Types of compression stockings:
- Knee high compression stockings support your ankle and calf.
- Thigh high compression stockings support the leg from the mid-thigh all the way to the toes.
- Full-length pantyhose offer relief for back pain and support the entire leg. These stockings begin at the waist and cover the toes for total coverage.
The stockings are available in a range of compression levels. These numbers can be confusing when you first look at them. Simply put, the higher number represents the compression level on the foot; the lower number corresponds to compression at the top of the stocking. Compression level is measured in millimeters of Mercury (mmHg). This describes the amount of pressure the wearer will feel, which is most compressed at the foot and decreases up the leg. The higher the compression, the tighter the stocking will feel. These levels usually range from light (10-15 mmHg) to firm (30-40 mmHg). You can be prescribed a higher level of compression if your swelling is not treated by any of these compression levels.

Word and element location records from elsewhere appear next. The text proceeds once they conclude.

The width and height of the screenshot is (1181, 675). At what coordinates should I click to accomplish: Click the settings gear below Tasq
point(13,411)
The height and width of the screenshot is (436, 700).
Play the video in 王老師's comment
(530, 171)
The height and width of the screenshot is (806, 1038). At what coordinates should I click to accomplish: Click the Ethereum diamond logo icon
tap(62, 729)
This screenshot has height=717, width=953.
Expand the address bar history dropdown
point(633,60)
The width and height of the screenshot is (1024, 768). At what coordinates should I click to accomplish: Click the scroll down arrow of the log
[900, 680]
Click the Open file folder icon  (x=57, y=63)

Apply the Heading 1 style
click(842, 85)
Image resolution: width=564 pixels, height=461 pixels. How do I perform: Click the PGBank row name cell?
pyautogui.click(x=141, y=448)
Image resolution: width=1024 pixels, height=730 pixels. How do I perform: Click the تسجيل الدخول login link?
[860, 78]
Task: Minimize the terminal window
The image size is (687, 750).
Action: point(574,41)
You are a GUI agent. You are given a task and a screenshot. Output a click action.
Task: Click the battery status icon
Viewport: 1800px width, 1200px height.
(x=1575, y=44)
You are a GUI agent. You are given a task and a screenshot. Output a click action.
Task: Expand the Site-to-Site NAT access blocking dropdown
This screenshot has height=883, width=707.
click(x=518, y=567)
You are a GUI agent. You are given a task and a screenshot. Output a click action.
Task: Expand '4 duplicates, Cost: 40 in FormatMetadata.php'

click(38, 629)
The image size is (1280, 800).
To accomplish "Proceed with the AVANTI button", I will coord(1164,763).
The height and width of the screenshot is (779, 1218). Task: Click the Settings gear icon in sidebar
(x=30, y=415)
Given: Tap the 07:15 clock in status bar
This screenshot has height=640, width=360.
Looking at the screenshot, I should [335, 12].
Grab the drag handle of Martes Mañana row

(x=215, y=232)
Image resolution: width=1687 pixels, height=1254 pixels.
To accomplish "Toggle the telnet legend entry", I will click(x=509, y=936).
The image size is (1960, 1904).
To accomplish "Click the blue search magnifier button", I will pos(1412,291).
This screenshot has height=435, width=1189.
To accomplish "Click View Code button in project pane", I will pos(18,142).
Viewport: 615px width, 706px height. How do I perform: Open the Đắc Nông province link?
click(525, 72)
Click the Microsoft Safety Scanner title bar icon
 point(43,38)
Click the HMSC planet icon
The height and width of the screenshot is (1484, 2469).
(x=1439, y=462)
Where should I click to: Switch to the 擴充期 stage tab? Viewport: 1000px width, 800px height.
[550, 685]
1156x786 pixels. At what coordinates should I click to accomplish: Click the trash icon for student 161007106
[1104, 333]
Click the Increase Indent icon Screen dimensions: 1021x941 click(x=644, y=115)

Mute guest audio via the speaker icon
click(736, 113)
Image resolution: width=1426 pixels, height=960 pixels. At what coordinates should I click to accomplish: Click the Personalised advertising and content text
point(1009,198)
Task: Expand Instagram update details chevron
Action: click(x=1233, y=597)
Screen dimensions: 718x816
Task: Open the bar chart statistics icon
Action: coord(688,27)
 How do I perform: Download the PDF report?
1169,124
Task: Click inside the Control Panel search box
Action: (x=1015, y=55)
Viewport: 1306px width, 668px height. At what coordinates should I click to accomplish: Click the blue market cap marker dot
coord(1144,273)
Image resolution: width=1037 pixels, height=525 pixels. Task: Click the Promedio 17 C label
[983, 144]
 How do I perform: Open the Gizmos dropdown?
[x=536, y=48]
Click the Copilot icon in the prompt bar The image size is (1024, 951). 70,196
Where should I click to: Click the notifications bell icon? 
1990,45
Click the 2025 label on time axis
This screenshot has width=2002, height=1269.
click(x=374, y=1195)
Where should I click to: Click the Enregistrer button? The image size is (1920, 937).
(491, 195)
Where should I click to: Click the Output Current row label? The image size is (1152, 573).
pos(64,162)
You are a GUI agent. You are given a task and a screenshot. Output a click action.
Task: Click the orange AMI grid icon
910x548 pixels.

If you are suffering from swollen legs, ankles and hands post-pregnancy, find comfort in knowing that there are many ways to lessen the pain and make your busy life as a new mom a bit easier. Maintaining a healthy diet that provides plenty of protein, iron and vitamins is the best way to flush your body of unwanted fluids. Though it seems contradictory, there is nothing better for you than drinking lots of water. Spice up your 8-10 daily glasses by infusing cucumbers, lemons or other citrus fruits — these natural diuretics will flush the kidneys and encourage your body to return to its natural state.